The Joint Commission on Public Ethics announced earlier this week that Glenwood, one of New York's largest political donors, agreed to pay the fine to settle allegations of lobbying violations that came to light during the trials of the disgraced former political leaders.
In Silver's case, Glenwood was at the center of one of the Lower Manhattan politician's kickback schemes. At the urging of Silver, Glenwood retained a real estate tax law firm — Silver then took a portion of the Glenwood fees paid to the tax firm, without actually doing any legal work. Glenwood knew Silver was making money off the company's work with the tax firm, JCOP said in a statement.

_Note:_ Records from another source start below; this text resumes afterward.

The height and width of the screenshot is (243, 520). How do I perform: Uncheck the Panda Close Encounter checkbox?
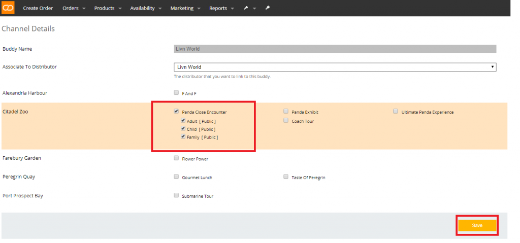[176, 112]
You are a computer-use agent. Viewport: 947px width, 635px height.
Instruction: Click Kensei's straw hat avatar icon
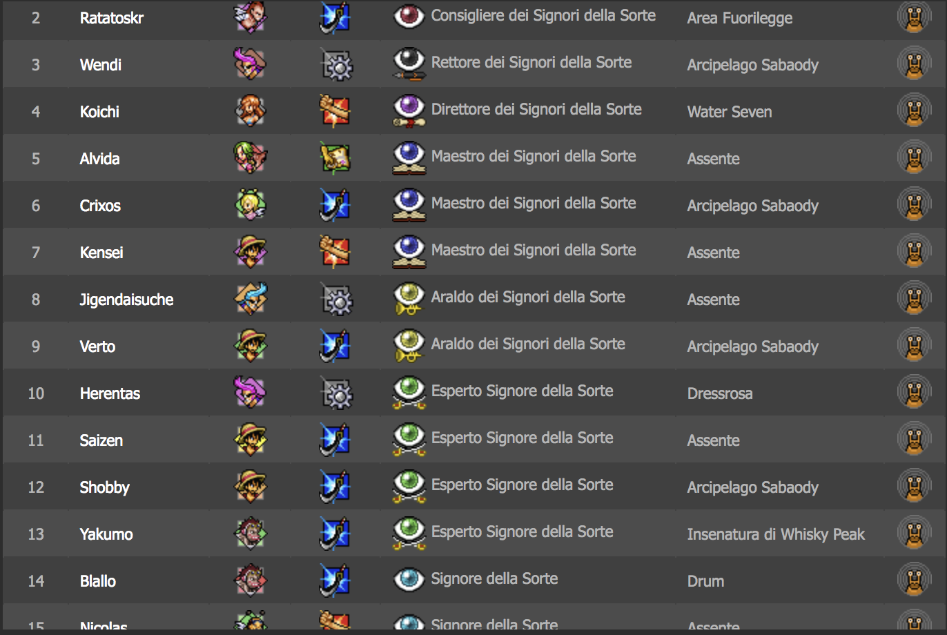250,252
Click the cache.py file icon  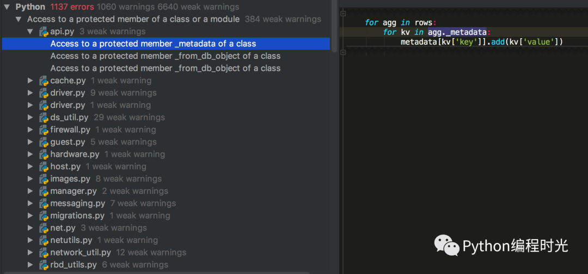pos(44,81)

According to prosecutors, Silver made $700,000 in referral fees from Glenwood's relationship with the tax firm.
Glenwood also admitted to arranging a job for Skelos's son, Adam as well as consultant fees. The younger Skelos was also charged in the corruption case.
Glenwood owns more than 20 luxury properties in the city, including three in Lower Manhattan. The company's owner, 102-year-old Leonard Litwin, is estimated to be worth more than $1 billion.
The company does not face any criminal charges for its ethics violations.
Both Silver and Skelos are fighting to appeal their 2015 corruption convictions. Both have been allowed to stay out of prison while they continue their legal battles. Silver was sentenced to 12 years in prison, while Skelos was sentenced to five years.